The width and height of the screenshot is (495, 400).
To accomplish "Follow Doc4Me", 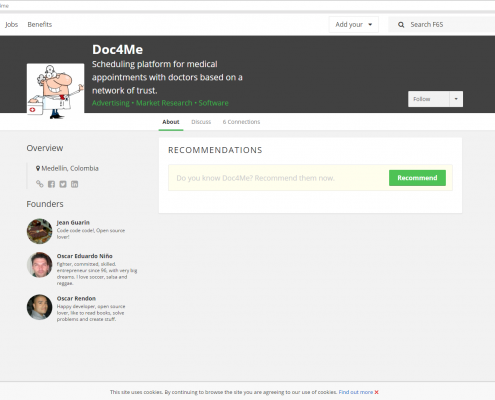I will click(x=429, y=99).

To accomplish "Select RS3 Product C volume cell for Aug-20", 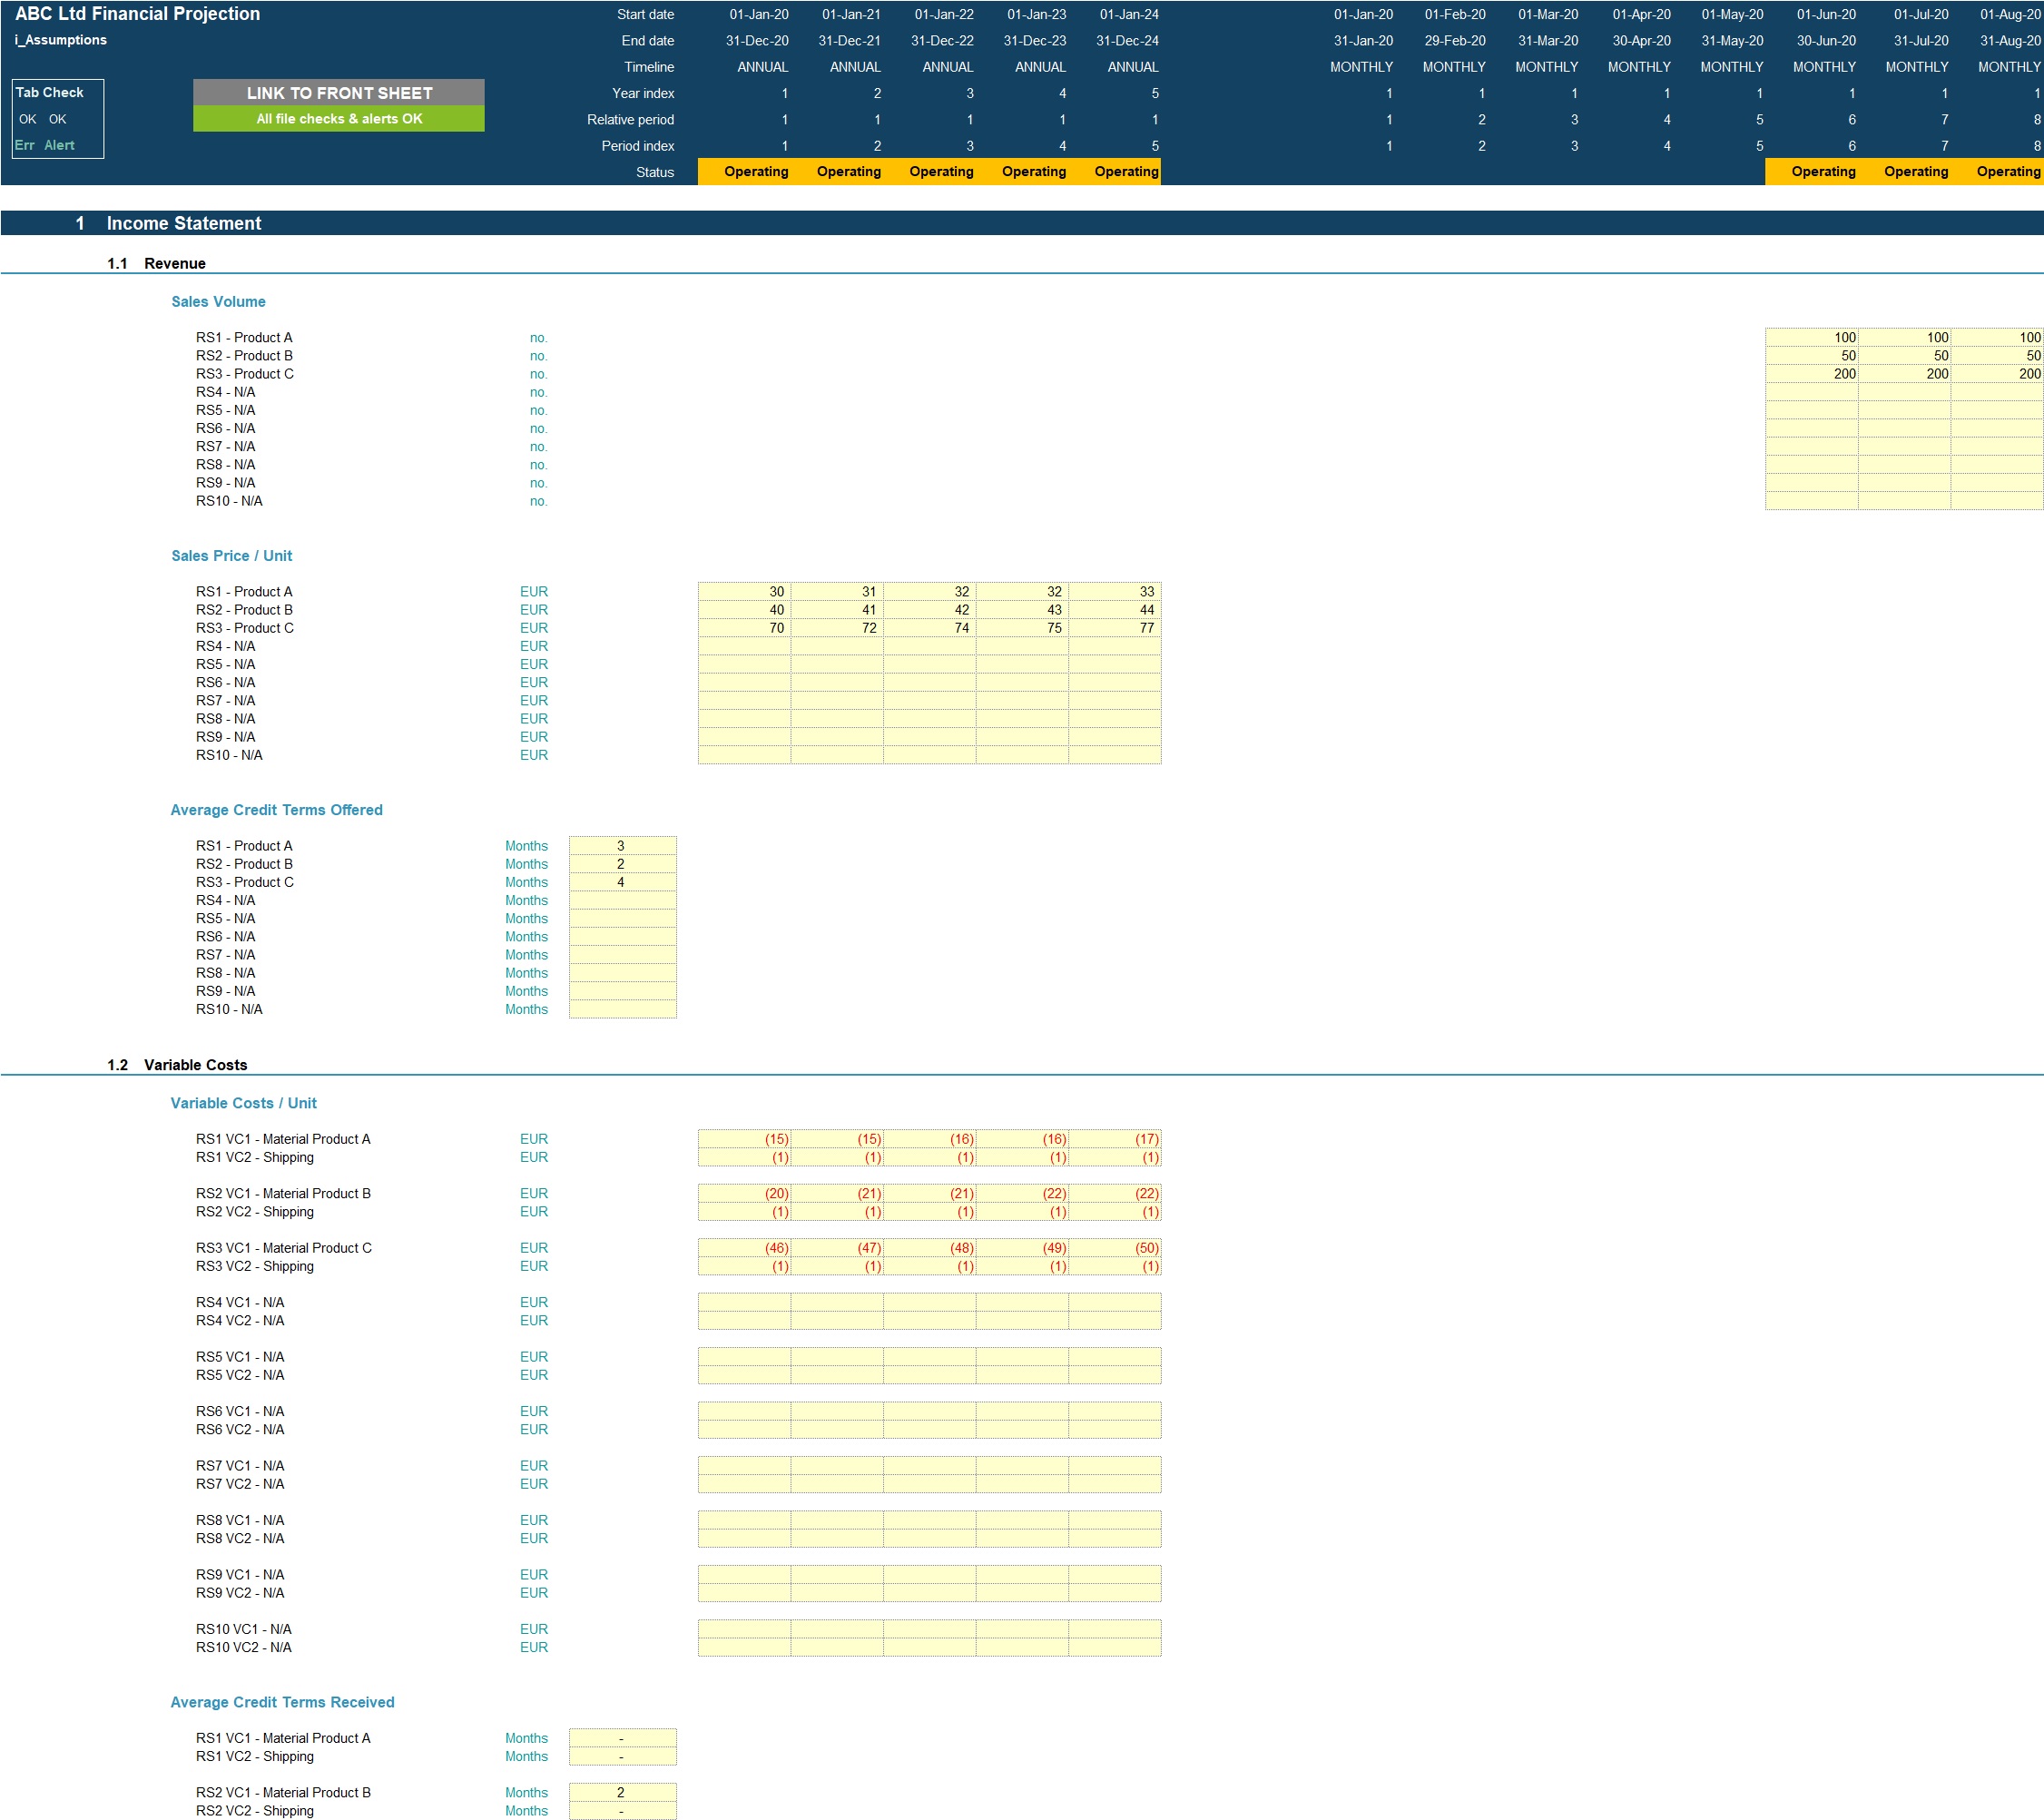I will (x=1997, y=374).
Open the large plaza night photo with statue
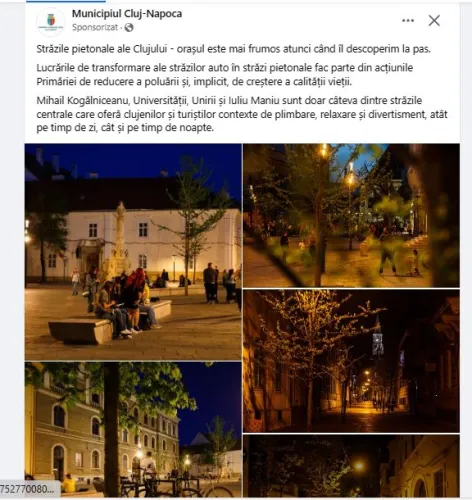Viewport: 472px width, 500px height. (x=133, y=252)
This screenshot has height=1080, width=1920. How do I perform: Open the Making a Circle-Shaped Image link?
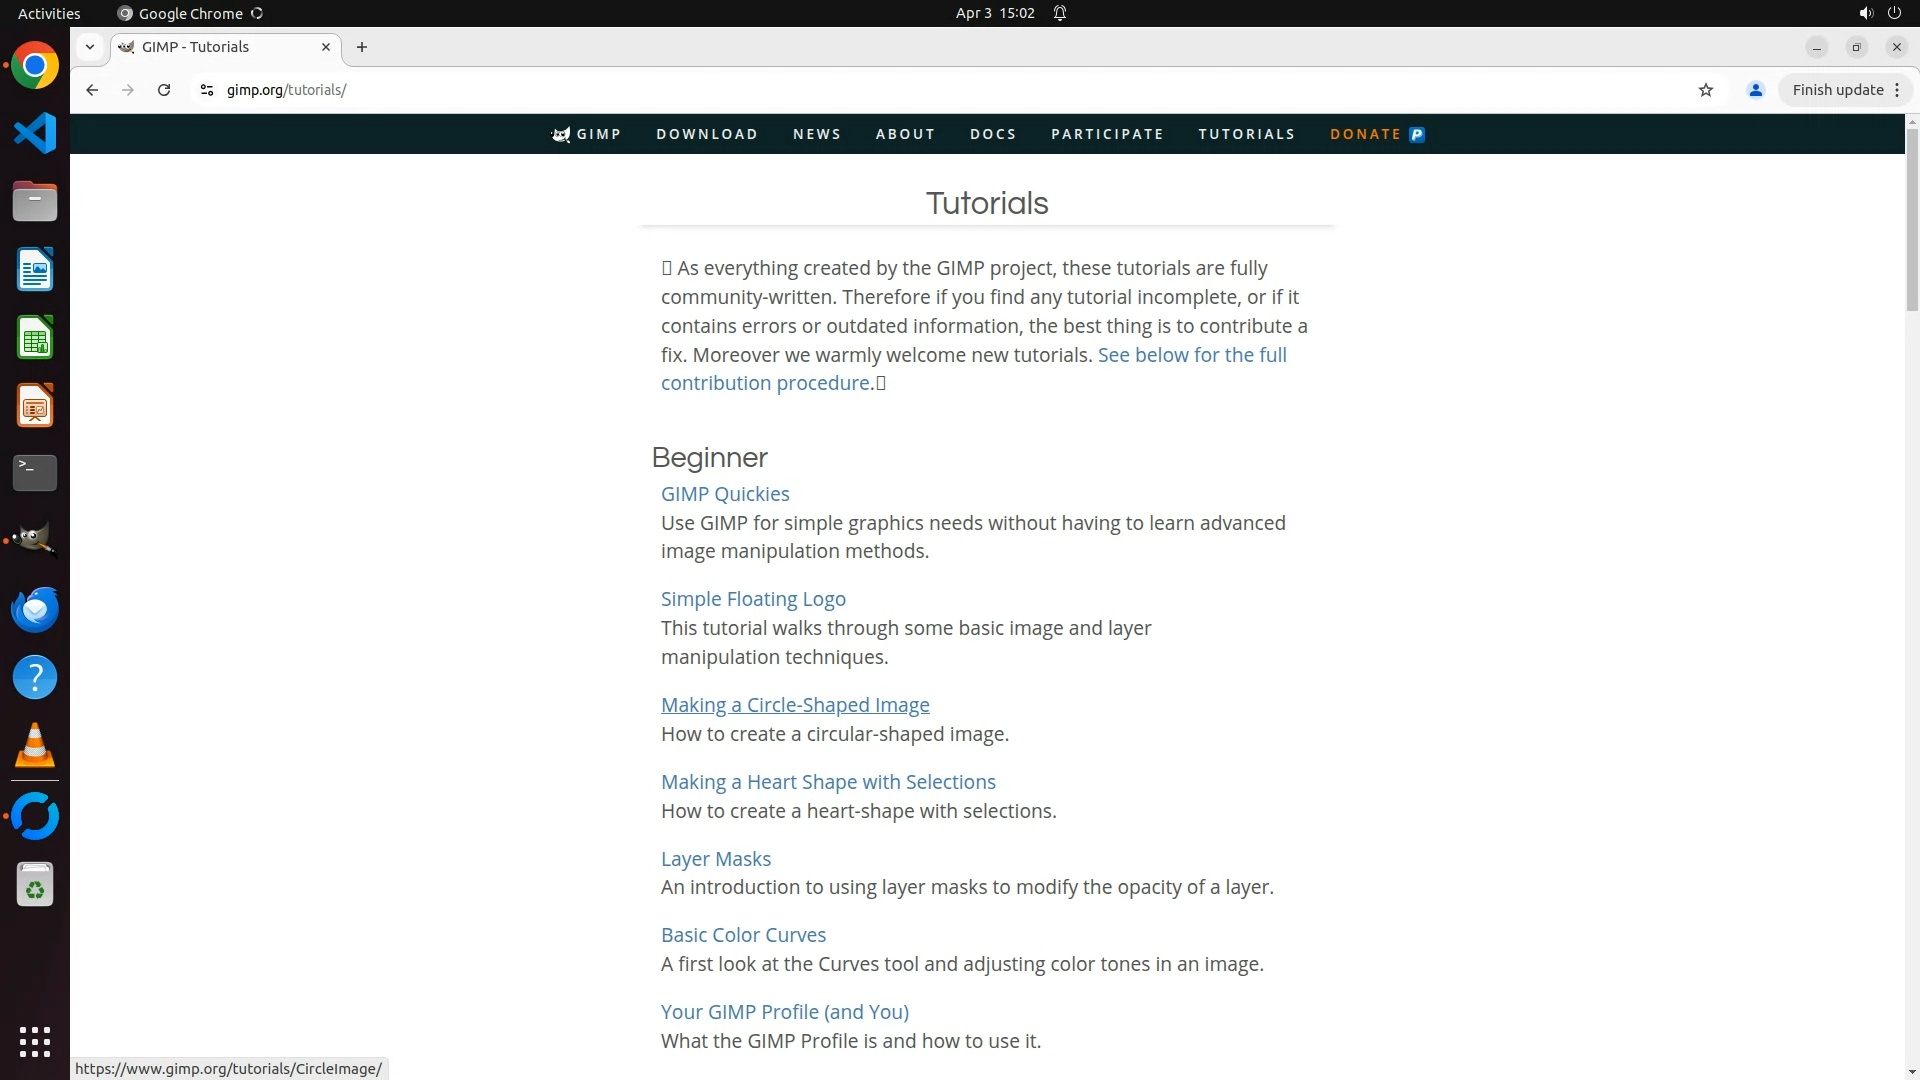point(795,705)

__________

### EXERCISE REQUIREMENTS
Gather each line from the listing above that contains the word "Open", and copy those lines out in full.

### TASK RESPONSE
Open the large plaza night photo with statue
This screenshot has height=1080, width=1920. How do I perform: Open the Making a Circle-Shaped Image link?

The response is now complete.